Ulf Wendel

PHP mysqlnd memory optimizations: from 49MB to 2MB

| 2 Comments

Inspired by Antony, Andrey has implemented a memory optimization for the PHP mysqlnd library. Depending on your usage pattern and the actual query, memory used for result sets is less and free’d earlier to be reused by the PHP engine. In other cases, the optimization will consume about the same or even more memory. The additional choice is currently available with mysqli only.

From the network line into your script

Many wheels start spinning when mysqli_query() is called. All the PHP MySQL APIs/extensions (mysqli, PDO_MySQL, mysql) use a client library that handles the networking details and provides a C API to the C extensions. Any recent PHP will default to use the mysqlnd library. The library speaks the MySQL Client Server protocol and handles the communication with the MySQL server. The actions behind a users mysqli_query() are sketched below.

The memory story begins in the C world when mysqlnd fetches query results from MySQL. It ends with passing those results to the PHP.

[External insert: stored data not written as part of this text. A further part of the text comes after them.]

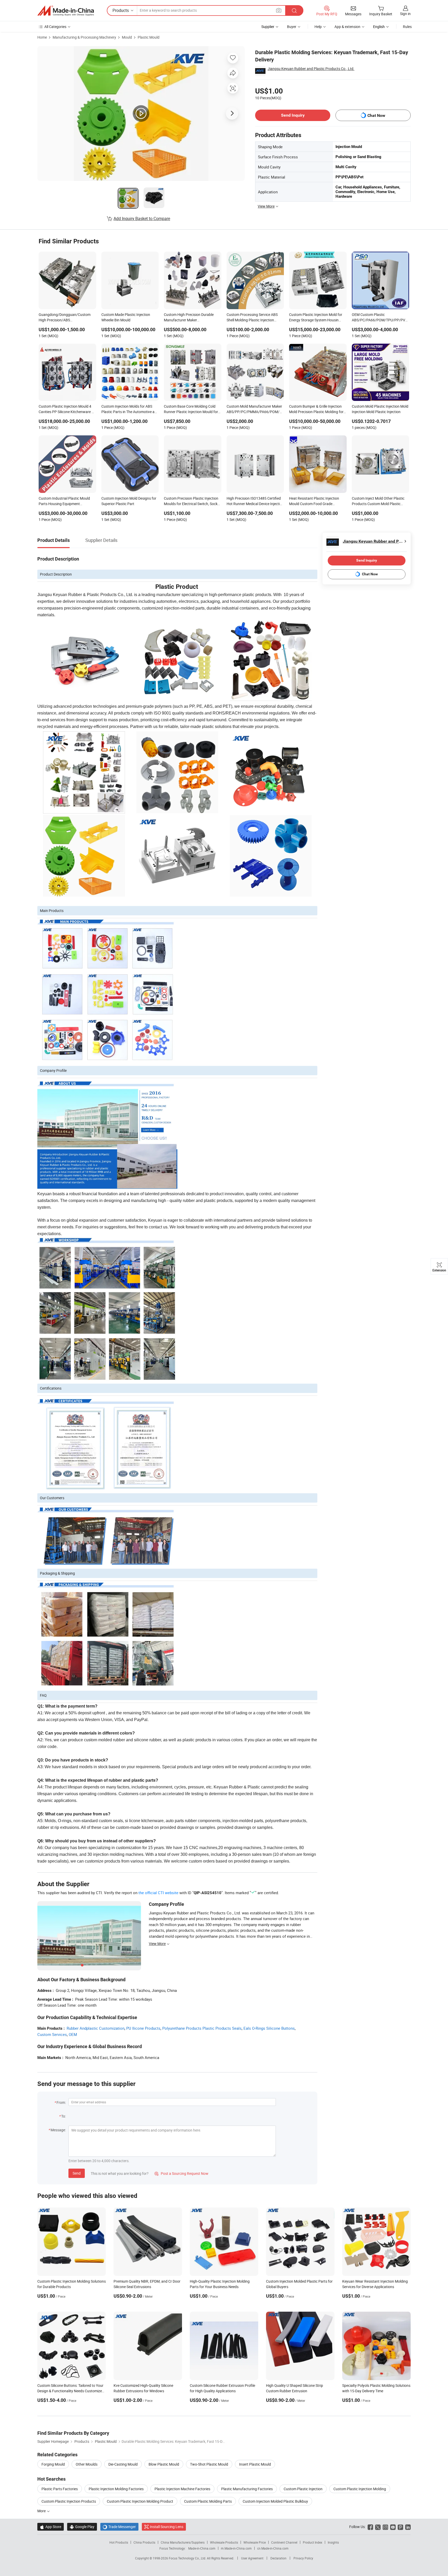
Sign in (405, 13)
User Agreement (252, 2558)
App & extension (347, 26)
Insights (333, 2542)
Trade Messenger (119, 2526)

PHP script mysqli extension/API mysqlnd library MySQL
*.php *.c
mysqli_query()  
  PHP_FUNCTION(mysqli_query)  
  MYSQLND_METHOD(query)  
  simple_command(COM_QUERY)  
  COM_QUERY
  store_result()  
  return result set  

The new memory optimization is for buffered result sets as you get them from mysqli_query() or a sequence of mysqli_real_query(), mysqli_store_result(). With a buffered result set, a client fetches all query results into a local buffer as soon as they become available from MySQL. In most cases, this is the desired behaviour. The network line with MySQL becomes ready for a new command quickly. And, the hard to scale servers is offloaded from the duty to keep all results in memory until a potentially slow client has fetched and released them.

The result buffering happens first at the C level inside the mysqlnd library. The buffer holds zvals. A zval is internal presentation structure for a plain PHP variable. Hence, think of the mysqlnd result buffer as a list of anonymous PHP variables.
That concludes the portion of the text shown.